In 1914, Emiliano Zapata's peasant army rose out of the south against the government of Porfirio Diaz. Though Zapata's rebel forces were primarily interested in land reform—"tierra y libertad" (land and liberty) was the slogan of the uprising—when his peasant troops penetrated Mexico City they carried Guadalupan banners.[30] More recently, the contemporary Zapatista National Liberation Army (EZLN) named their "mobile city" in honor of the Virgin: it is called Guadalupe Tepeyac. EZLN spokesperson Subcomandante Marcos wrote a humorous letter in 1995 describing the EZLN bickering over what to do with a Guadalupe statue they had received as a gift.[31]

Mestizo culture

Virgin in a maguey.

"The Aztecs…had an elaborate, coherent symbolic system for making sense of their lives. When this was destroyed by the Spaniards, something new was needed to fill the void and make sense of New Spain…the image of Guadalupe served that purpose."[32]

Hernan Cortez, the Conquisador who overthrew the Aztec empire in 1521, was a native of Extremadura, home to Our Lady of Guadalupe. By the 1500s the Extremadura Guadalupe, a statue of the Virgin carved by Saint Luke the Evangelist, was already a national icon. It was found at the beginning of the 14th century when the Virgin appeared to a humble shepherd and ordered him to dig at the site of the apparition. The recovered Virgin then miraculously helped to expel the Moors from Spain, and her small shrine evolved into the great Guadalupe monastery. One of the more remarkable attributes of the Guadalupe of Extremadura is that she is dark, like the Americans, and thus she became the perfect icon for the missionaries who followed Cortez to convert the natives to Christianity.[18]
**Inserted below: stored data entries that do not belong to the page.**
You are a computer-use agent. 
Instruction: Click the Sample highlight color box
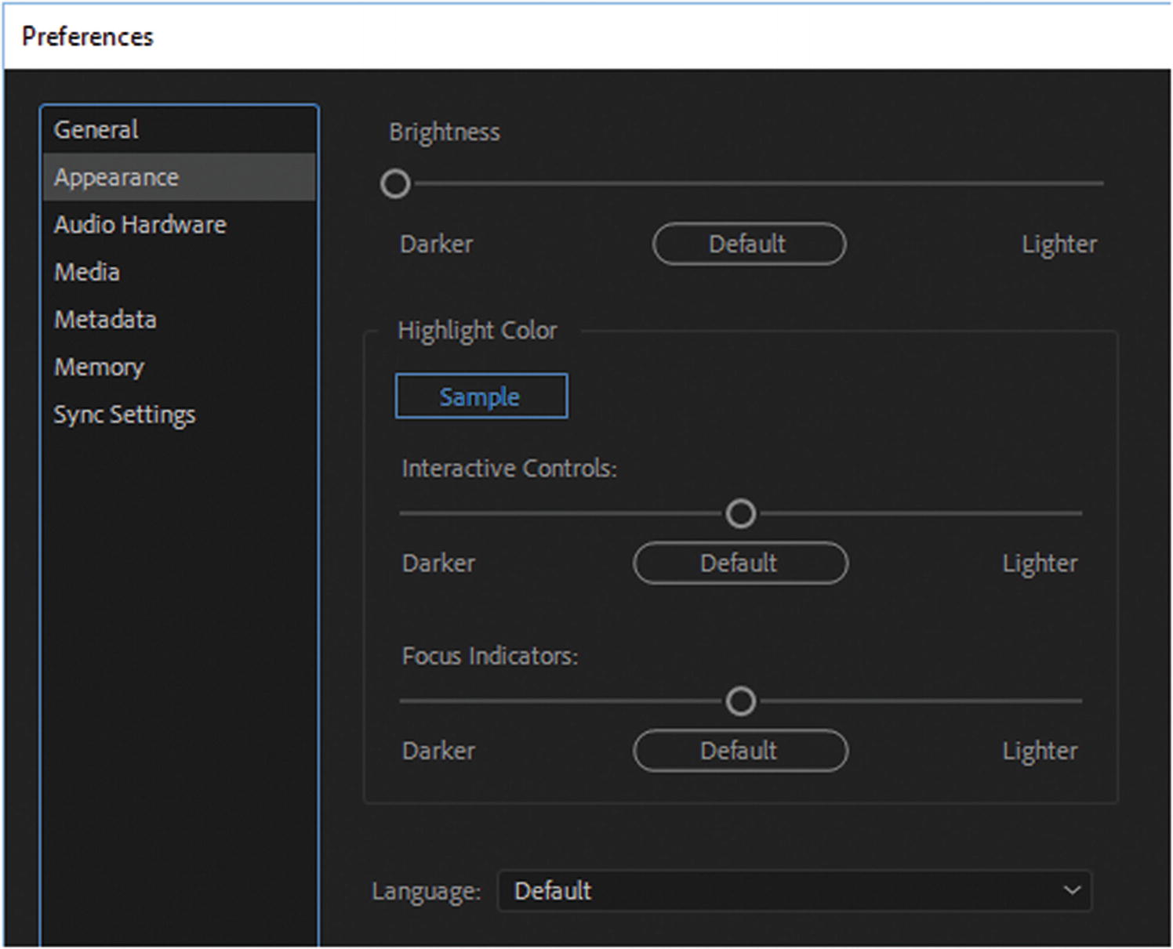click(x=481, y=397)
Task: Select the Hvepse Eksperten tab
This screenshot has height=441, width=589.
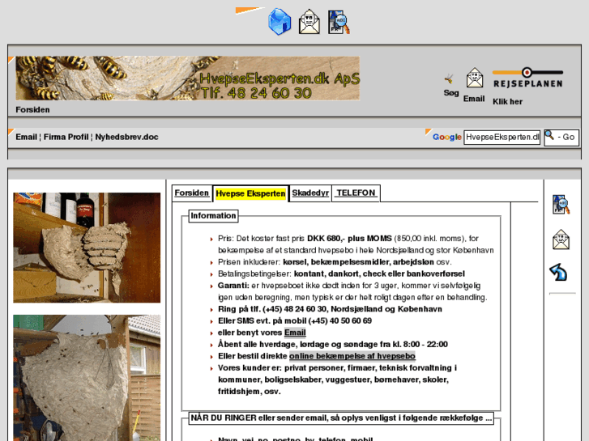Action: coord(250,193)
According to the traditional account, the name of Guadalupe was chosen by the Virgin herself when she appeared on the hill outside Mexico City in 1531, ten years after the Conquest.[33] According to secular history, Bishop Alonso de Montúfar, in the year 1555, commissioned a Virgin of Guadalupe from a native artist, who gave her the dark skin which his own people shared with the famous Extremadura Virgin.[18] Whatever the connection between the Mexican and her older Spanish namesake, the fused iconography of the Virgin and the indigenous Mexican goddess Tonantzin provided a way for 16th century Spaniards to gain converts among the indigenous population, while simultaneously allowing 16th century Mexicans to continue the practice of their native religion.[34]
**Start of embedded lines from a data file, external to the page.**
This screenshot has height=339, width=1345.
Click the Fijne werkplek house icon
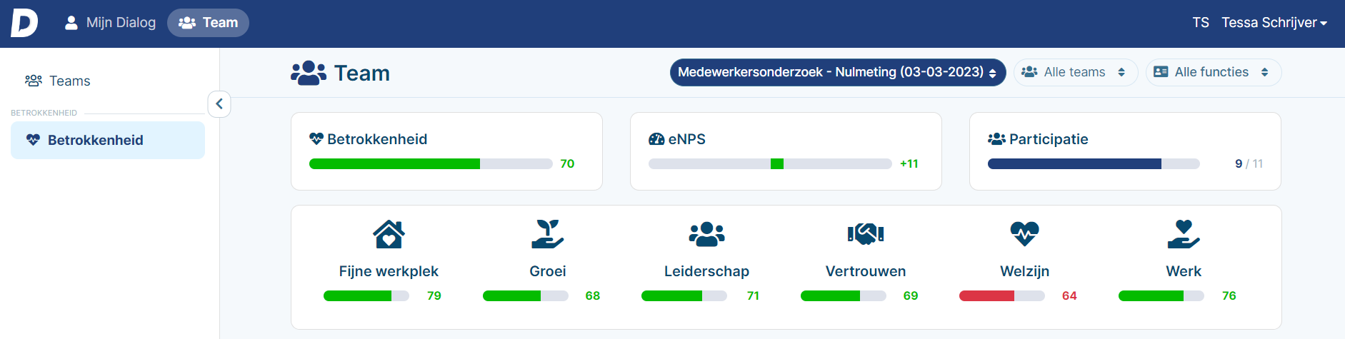(389, 233)
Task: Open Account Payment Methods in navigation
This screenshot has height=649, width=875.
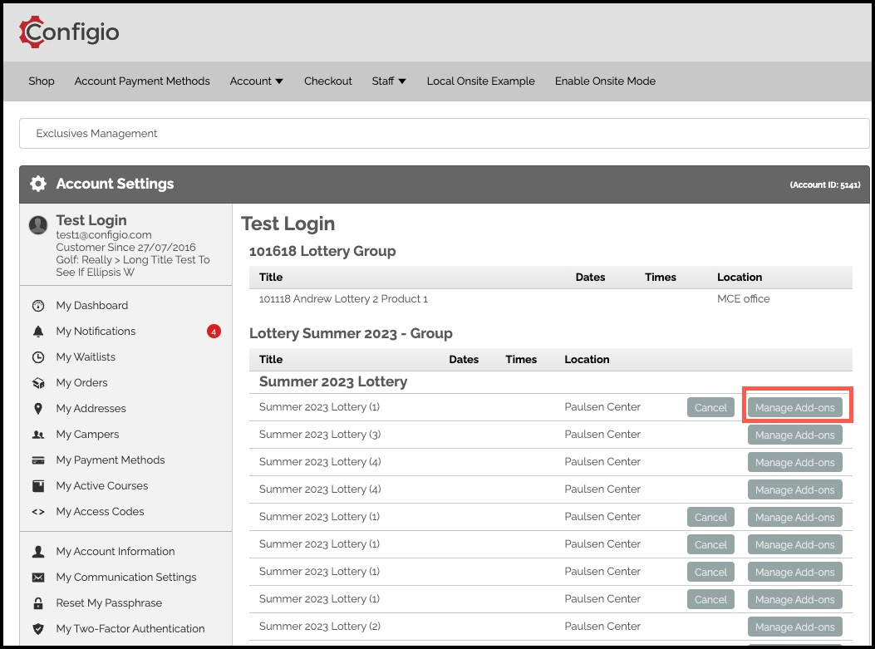Action: click(x=142, y=81)
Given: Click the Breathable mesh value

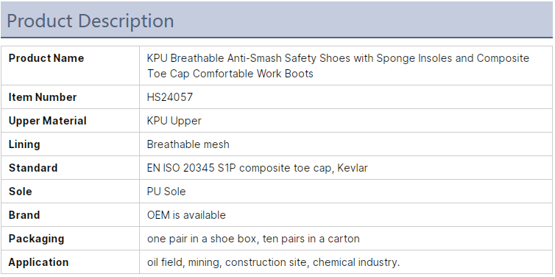Looking at the screenshot, I should coord(188,144).
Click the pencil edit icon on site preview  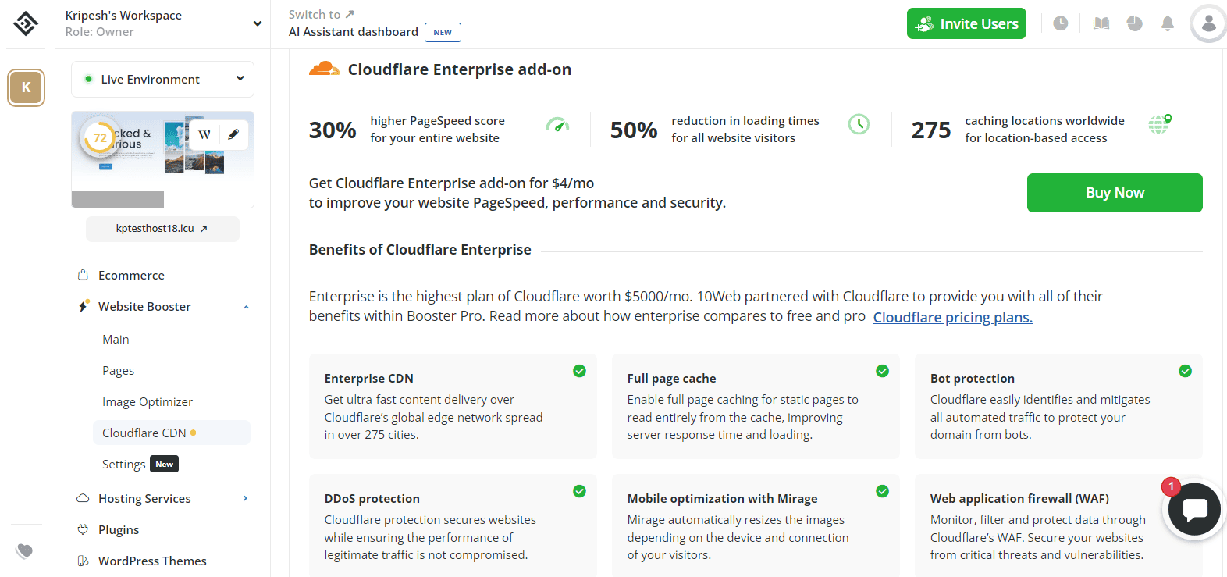click(x=233, y=134)
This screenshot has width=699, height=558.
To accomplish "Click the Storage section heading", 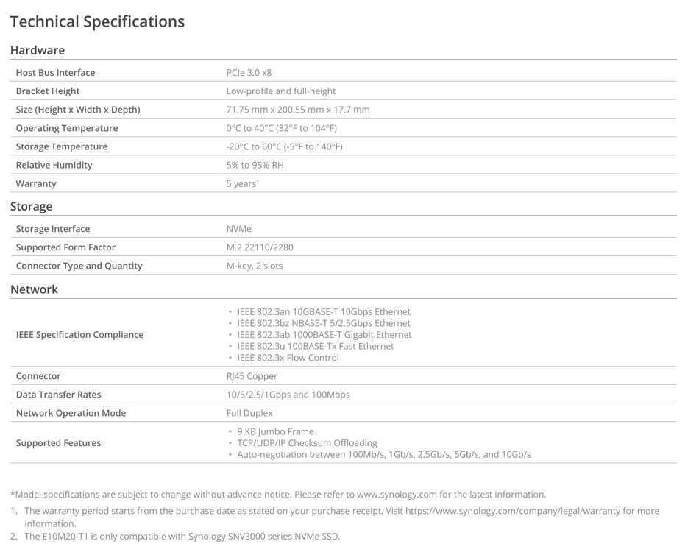I will click(x=31, y=207).
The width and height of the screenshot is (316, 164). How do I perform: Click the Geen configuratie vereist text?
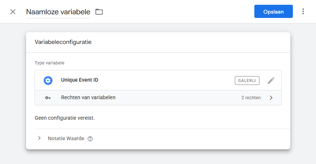coord(65,118)
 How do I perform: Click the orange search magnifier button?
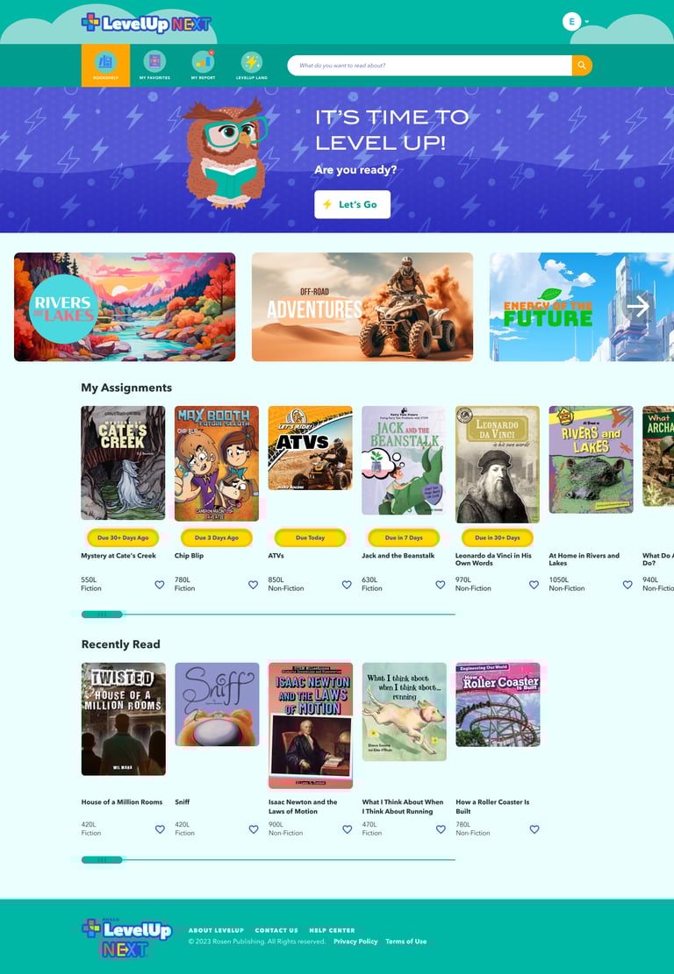point(582,65)
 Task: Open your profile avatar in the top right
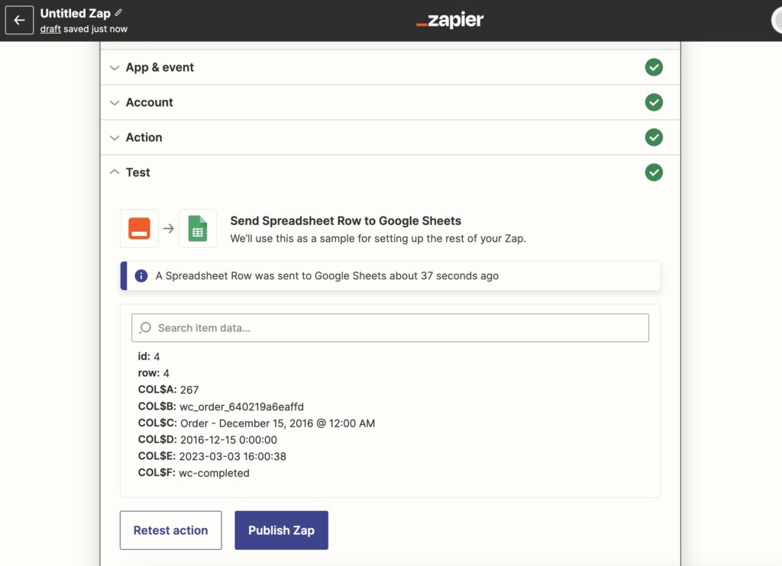tap(777, 21)
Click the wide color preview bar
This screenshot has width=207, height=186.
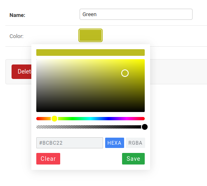90,52
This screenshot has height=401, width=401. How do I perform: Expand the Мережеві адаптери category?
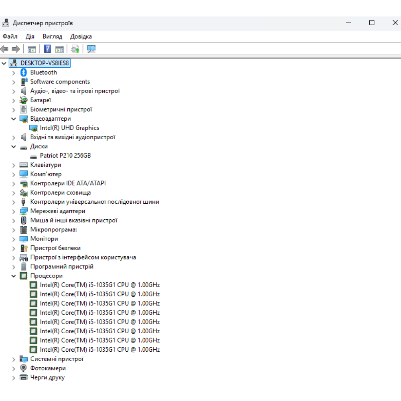(14, 211)
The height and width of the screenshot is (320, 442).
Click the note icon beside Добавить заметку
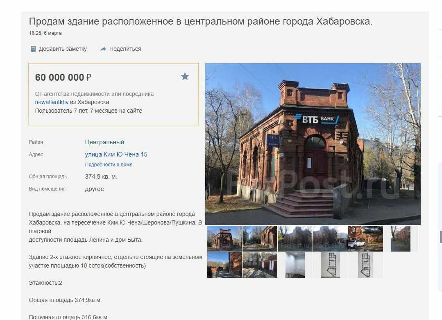coord(33,49)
Guadalupe continues to be a mixture of the cultures which blended to form Mexico, both racially and religiously,[35] "the first mestiza",[36] or "the first Mexican".[37] "bringing together people of distinct cultural heritages, while at the same time affirming their distinctness."[38] As Jacques Lafaye wrote in Quetzalcoatl and Guadalupe, "...as the Christians built their first churches with the rubble and the columns of the ancient pagan temples, so they often borrowed pagan customs for their own cult purposes."[39] The author Judy King asserts that Guadalupe is a "common denominator" uniting Mexicans. Writing that Mexico is composed of a vast patchwork of differences—linguistic, ethnic, and class-based—King says "The Virgin of Guadalupe is the rubber band that binds this disparate nation into a whole."[37] The Mexican novelist Carlos Fuentes once said that "... you cannot truly be considered a Mexican unless you believe in the Virgin of Guadalupe."[40] Nobel Literature laureate Octavio Paz wrote in 1974 that "the Mexican people, after more than two centuries of experiments, have faith only in the Virgin of Guadalupe and the National Lottery".[41]

Catholic Church

Beliefs and miracles

Catholic sources describe the many miraculous and supernatural properties of the image. In 1629 she saved Mexico City from a great flood, and in 1737 saved the people from plague that claimed the lives of 700,000.[42] The tilma has maintained its structural integrity over nearly 500 years, while replicas normally last only about 15 years before suffering degradation;[43] it repaired itself with no external help after a 1791 ammonia spill that did considerable damage, and in 1926 an anarchist bomb destroyed the altar, but left the icon unharmed.[44]

In 1929 and 1951 photographers found a figure reflected in the Virgin's eyes; upon inspection they said that the reflection was tripled in what is called the Purkinje effect, commonly found in human eyes.[45] An ophthalmologist, Dr. Jose Aste Tonsmann, later enlarged an image of the Virgin's eyes by 2500x and found not only the aforementioned single figure, but images of all the witnesses present when the tilma was first revealed before Zumaragga in 1531, plus a small family group of mother, father, and a group of children, in the center of the Virgin's eyes, fourteen persons in all.[46]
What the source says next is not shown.